■ Prompt
From the top of the records below, return each line exactly, ending with the line that contains "sycat Process Modeller (1041, 2255)".

■ Data to use
☆ ☆ ☆ ☆
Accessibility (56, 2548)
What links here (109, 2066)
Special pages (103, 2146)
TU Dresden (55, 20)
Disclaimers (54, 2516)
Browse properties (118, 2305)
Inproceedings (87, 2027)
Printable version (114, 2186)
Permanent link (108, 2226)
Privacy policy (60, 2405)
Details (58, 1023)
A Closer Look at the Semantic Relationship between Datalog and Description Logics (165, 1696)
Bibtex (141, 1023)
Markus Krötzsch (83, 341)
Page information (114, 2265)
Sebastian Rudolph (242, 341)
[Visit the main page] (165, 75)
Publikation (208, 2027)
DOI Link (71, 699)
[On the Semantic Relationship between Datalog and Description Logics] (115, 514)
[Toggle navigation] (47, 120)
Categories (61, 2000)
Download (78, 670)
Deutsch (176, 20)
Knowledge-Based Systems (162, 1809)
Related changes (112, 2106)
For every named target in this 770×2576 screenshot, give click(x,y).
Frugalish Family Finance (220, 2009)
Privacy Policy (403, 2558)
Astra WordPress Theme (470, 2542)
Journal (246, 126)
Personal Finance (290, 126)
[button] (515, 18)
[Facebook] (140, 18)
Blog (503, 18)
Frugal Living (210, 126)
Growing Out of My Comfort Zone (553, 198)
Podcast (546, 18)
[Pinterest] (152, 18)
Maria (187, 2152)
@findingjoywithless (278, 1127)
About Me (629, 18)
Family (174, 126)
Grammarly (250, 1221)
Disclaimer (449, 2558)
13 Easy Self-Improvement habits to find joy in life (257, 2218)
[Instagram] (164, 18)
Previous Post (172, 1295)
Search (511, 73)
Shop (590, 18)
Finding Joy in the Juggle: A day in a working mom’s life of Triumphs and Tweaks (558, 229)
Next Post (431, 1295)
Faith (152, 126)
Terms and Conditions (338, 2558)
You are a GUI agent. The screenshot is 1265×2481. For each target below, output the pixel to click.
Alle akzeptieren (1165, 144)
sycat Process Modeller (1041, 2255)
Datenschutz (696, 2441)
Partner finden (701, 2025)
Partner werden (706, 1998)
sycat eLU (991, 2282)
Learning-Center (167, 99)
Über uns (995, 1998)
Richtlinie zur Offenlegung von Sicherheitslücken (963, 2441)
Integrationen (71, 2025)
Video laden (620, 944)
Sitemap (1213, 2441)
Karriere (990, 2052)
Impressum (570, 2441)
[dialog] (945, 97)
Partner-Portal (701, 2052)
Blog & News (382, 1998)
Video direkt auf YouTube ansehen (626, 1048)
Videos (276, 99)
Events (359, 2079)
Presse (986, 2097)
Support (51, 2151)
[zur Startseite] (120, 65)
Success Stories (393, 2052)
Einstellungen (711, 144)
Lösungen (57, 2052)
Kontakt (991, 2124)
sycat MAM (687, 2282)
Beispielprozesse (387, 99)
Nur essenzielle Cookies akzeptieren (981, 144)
☆ ☆ ☆ ☆
■ Answer space
Accessibility (56, 2548)
What links here (109, 2066)
Special pages (103, 2146)
TU Dresden (55, 20)
Disclaimers (54, 2516)
Browse properties (118, 2305)
Inproceedings (87, 2027)
Printable version (114, 2186)
Permanent link (108, 2226)
Privacy policy (60, 2405)
Details (58, 1023)
A Closer Look at the Semantic Relationship between Datalog and Description Logics (165, 1696)
Bibtex (141, 1023)
Markus Krötzsch (83, 341)
Page information (114, 2265)
Sebastian Rudolph (242, 341)
[Visit the main page] (165, 75)
Publikation (208, 2027)
DOI Link (71, 699)
[On the Semantic Relationship between Datalog and Description Logics] (115, 514)
[Toggle navigation] (47, 120)
Categories (61, 2000)
Download (78, 670)
Deutsch (176, 20)
Knowledge-Based Systems (162, 1809)
Related changes (112, 2106)
For every named target in this 770×2576 screenshot, give click(x,y).
Frugalish Family Finance (220, 2009)
Privacy Policy (403, 2558)
Astra WordPress Theme (470, 2542)
Journal (246, 126)
Personal Finance (290, 126)
[button] (515, 18)
[Facebook] (140, 18)
Blog (503, 18)
Frugal Living (210, 126)
Growing Out of My Comfort Zone (553, 198)
Podcast (546, 18)
[Pinterest] (152, 18)
Maria (187, 2152)
@findingjoywithless (278, 1127)
About Me (629, 18)
Family (174, 126)
Grammarly (250, 1221)
Disclaimer (449, 2558)
13 Easy Self-Improvement habits to find joy in life (257, 2218)
[Instagram] (164, 18)
Previous Post (172, 1295)
Search (511, 73)
Shop (590, 18)
Finding Joy in the Juggle: A day in a working mom’s life of Triumphs and Tweaks (558, 229)
Next Post (431, 1295)
Faith (152, 126)
Terms and Conditions (338, 2558)
You are a GUI agent. The screenshot is 1265×2481. For each target below, output the pixel to click.
Alle akzeptieren (1165, 144)
sycat Process Modeller (1041, 2255)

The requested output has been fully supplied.